*EXERCISE GOAL*
Copy the lines below word for word, without changing a single character.

*DATA*
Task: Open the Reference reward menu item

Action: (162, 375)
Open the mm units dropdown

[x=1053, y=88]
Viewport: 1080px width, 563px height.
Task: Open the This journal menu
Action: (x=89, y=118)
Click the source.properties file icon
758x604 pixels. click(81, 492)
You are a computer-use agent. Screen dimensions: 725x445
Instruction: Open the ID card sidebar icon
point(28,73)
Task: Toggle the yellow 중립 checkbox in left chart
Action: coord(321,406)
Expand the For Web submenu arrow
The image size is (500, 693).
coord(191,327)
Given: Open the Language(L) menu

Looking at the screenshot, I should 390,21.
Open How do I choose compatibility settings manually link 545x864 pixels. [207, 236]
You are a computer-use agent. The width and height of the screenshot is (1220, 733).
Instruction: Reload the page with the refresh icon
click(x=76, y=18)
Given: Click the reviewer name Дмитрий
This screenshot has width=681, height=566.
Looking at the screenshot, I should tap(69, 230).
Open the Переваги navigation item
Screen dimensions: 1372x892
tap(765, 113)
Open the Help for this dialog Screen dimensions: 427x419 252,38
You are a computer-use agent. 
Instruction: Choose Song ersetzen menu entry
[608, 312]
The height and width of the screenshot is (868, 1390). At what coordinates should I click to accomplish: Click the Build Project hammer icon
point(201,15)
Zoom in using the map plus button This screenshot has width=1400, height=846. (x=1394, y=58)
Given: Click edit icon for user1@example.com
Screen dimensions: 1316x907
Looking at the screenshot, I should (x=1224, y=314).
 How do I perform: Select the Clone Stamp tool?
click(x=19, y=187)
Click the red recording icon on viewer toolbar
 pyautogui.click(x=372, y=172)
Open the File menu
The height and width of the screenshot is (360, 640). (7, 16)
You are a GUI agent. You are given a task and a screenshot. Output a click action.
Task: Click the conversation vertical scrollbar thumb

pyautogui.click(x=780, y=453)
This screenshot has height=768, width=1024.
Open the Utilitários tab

*TASK SOLUTION*
Task: Open the Reference reward menu item

Action: (162, 375)
Open the mm units dropdown

[x=1053, y=88]
Viewport: 1080px width, 563px height.
Task: Open the This journal menu
Action: (x=89, y=118)
Click the source.properties file icon
758x604 pixels. click(81, 492)
You are a computer-use agent. Screen dimensions: 725x445
Instruction: Open the ID card sidebar icon
point(28,73)
Task: Toggle the yellow 중립 checkbox in left chart
Action: coord(321,406)
Expand the For Web submenu arrow
The image size is (500, 693).
coord(191,327)
Given: Open the Language(L) menu

Looking at the screenshot, I should 390,21.
Open How do I choose compatibility settings manually link 545x864 pixels. [207, 236]
You are a computer-use agent. The width and height of the screenshot is (1220, 733).
Instruction: Reload the page with the refresh icon
click(x=76, y=18)
Given: Click the reviewer name Дмитрий
This screenshot has width=681, height=566.
Looking at the screenshot, I should tap(69, 230).
Open the Переваги navigation item
Screen dimensions: 1372x892
tap(765, 113)
Open the Help for this dialog Screen dimensions: 427x419 252,38
You are a computer-use agent. 
Instruction: Choose Song ersetzen menu entry
[608, 312]
The height and width of the screenshot is (868, 1390). At what coordinates should I click to accomplish: Click the Build Project hammer icon
point(201,15)
Zoom in using the map plus button This screenshot has width=1400, height=846. (x=1394, y=58)
Given: Click edit icon for user1@example.com
Screen dimensions: 1316x907
Looking at the screenshot, I should (x=1224, y=314).
 How do I perform: Select the Clone Stamp tool?
click(x=19, y=187)
Click the red recording icon on viewer toolbar
 pyautogui.click(x=372, y=172)
Open the File menu
The height and width of the screenshot is (360, 640). (7, 16)
You are a GUI agent. You are given a task and a screenshot. Output a click action.
Task: Click the conversation vertical scrollbar thumb

pyautogui.click(x=780, y=453)
This screenshot has height=768, width=1024.
Open the Utilitários tab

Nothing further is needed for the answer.